Management of SPINT2 deficiency is dependent on the predominant phenotype. The main management is via parenteral nutrition and, in severe cases, intestinal transplant. In reviewing the literature, total autonomy was never achieved in CTE or CSD before the age of 11 (Holt-Danborg et al., 2019; Salomon et al., 2014). Current guidelines recommend avoiding early intestinal transplantation and preserving as much enteral nutrition as possible. Although previous publications in CTE suggest the possibility of parenteral nutrition, weaning occurs only after several years, our patient survived without TPN support, which points to the heterogeneity of the disease.

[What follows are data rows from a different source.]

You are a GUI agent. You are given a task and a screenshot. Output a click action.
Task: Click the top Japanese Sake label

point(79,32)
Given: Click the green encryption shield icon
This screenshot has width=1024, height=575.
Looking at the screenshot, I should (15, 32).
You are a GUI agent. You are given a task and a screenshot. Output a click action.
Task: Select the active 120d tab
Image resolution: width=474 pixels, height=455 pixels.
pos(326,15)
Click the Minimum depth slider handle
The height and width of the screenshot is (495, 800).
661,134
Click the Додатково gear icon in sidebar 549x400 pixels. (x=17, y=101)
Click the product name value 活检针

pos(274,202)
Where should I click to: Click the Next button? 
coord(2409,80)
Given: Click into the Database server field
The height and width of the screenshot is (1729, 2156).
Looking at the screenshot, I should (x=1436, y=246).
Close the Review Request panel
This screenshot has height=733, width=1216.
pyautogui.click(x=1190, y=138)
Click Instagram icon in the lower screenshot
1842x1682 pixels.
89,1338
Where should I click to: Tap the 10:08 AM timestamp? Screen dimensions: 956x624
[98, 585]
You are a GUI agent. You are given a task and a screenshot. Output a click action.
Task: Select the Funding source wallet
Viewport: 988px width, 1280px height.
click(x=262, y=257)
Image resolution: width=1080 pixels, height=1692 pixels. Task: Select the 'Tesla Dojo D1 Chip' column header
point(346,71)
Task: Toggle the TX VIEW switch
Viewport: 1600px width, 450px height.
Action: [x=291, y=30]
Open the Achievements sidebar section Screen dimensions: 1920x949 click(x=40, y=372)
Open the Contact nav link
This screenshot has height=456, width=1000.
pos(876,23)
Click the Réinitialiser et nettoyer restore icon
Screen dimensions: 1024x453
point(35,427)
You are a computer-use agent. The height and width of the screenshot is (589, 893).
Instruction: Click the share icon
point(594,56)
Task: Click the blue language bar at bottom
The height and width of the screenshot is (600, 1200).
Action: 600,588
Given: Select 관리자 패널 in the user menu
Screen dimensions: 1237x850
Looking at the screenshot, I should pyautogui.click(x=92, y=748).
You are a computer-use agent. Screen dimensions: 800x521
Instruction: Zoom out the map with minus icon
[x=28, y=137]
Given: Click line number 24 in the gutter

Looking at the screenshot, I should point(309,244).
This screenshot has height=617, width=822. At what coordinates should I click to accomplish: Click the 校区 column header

In conclusion, our study expands the knowledge regarding the clinical manifestations and molecular findings associated with SPINT2-related conditions with our patient having no extra-intestinal findings and achieving autonomy without the need for TPN at this point.

AUTHOR CONTRIBUTIONS

Yusriya Al Rawahi and Almundher Al-Maawali designed the study and wrote the manuscript and supervised the project. Mohammed Al-Masqari analysis of the pathology studies. Omar Al Sunaidi, Adawiya Al Jamei, and Dafalla Rahamtalla, clinical care, reviewed the manuscript and critically reviewed the data. All authors reviewed the manuscript and approve it.

CONFLICT OF INTEREST STATEMENT

The authors declare no conflicts of interest.